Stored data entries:
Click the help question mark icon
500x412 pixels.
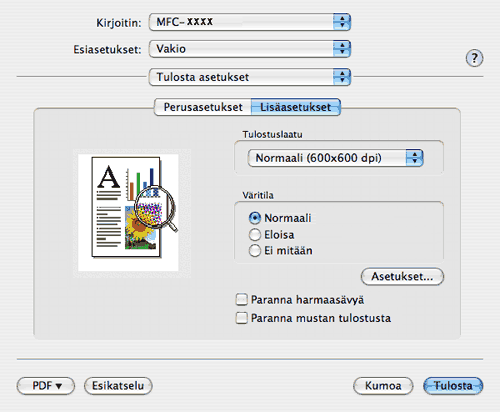(474, 58)
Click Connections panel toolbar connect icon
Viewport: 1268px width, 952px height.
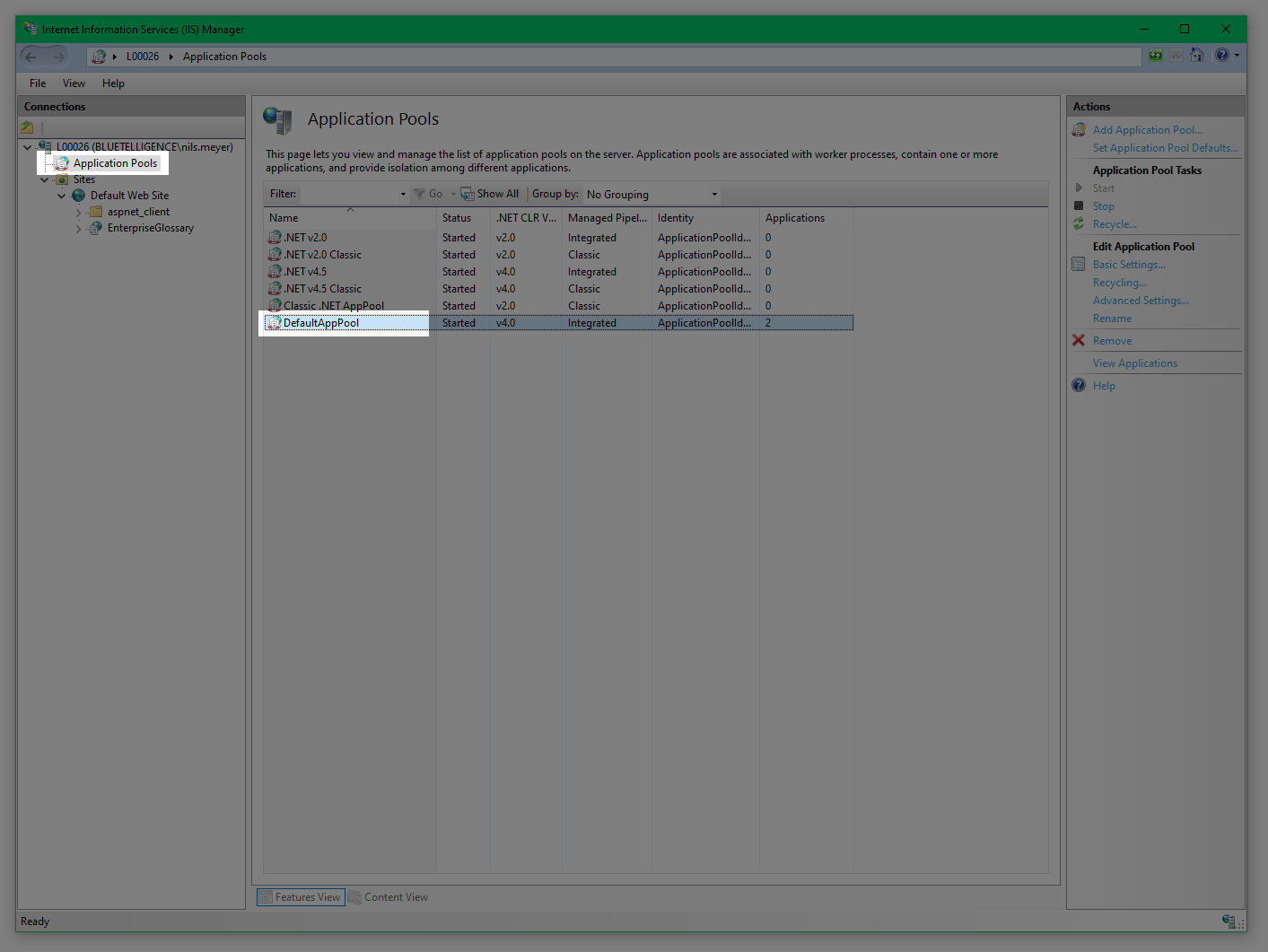tap(28, 127)

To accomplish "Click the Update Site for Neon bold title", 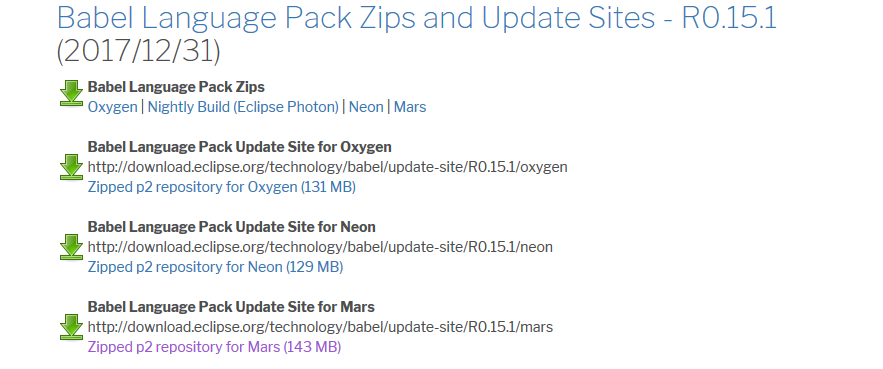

* EXERCISE PROMPT *
The records above, copied word for word without the pictures, are what should be output.

* RESPONSE TO THIS EXERCISE *
Click the help question mark icon
500x412 pixels.
(474, 58)
Click Connections panel toolbar connect icon
Viewport: 1268px width, 952px height.
tap(28, 127)

To accomplish "Click the Update Site for Neon bold title", 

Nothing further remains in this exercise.